** start TASK INPUTS **

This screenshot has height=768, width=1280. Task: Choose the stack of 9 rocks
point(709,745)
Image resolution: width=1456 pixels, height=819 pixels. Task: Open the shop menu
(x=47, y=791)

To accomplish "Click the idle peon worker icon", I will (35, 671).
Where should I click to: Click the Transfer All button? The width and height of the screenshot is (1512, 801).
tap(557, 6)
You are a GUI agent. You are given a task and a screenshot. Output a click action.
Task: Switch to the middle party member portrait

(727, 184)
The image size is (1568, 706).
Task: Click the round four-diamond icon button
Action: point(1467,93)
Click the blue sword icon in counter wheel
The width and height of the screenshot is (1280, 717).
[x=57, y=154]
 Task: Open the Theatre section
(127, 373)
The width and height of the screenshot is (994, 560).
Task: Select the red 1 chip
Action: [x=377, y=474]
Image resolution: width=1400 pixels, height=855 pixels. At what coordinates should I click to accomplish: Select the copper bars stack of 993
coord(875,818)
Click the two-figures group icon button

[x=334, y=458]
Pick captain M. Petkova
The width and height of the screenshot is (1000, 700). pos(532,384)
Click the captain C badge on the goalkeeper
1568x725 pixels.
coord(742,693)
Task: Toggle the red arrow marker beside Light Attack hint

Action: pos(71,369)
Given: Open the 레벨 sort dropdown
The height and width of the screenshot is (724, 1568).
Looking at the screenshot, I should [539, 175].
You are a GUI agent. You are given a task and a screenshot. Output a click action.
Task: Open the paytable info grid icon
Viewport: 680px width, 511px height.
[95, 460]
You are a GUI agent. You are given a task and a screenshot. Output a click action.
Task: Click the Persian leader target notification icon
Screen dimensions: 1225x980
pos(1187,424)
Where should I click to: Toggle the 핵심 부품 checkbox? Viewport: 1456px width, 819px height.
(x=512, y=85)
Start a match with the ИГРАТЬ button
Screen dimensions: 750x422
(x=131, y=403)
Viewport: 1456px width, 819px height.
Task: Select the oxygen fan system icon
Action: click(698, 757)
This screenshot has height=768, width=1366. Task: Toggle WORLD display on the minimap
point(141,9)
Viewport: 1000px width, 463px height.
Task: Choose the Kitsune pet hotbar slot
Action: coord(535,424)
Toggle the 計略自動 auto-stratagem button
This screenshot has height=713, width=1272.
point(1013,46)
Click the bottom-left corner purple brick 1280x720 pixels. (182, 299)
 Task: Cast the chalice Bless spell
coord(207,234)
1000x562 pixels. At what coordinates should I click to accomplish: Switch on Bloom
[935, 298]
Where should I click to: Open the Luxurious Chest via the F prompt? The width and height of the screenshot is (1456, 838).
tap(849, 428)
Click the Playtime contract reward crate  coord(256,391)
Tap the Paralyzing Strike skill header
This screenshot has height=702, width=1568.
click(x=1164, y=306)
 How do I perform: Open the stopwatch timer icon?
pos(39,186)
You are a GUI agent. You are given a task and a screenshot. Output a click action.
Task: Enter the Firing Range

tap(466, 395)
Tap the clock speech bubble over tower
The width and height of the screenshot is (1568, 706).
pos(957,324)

** end TASK INPUTS **

PROBLEM DETAILS -
Can you collect every line in the records above that contains the word "button"?

PROBLEM SOLUTION -
Where should I click to: Click the Transfer All button? The width and height of the screenshot is (1512, 801).
Task: Click the round four-diamond icon button
Click the two-figures group icon button
Start a match with the ИГРАТЬ button
Toggle the 計略自動 auto-stratagem button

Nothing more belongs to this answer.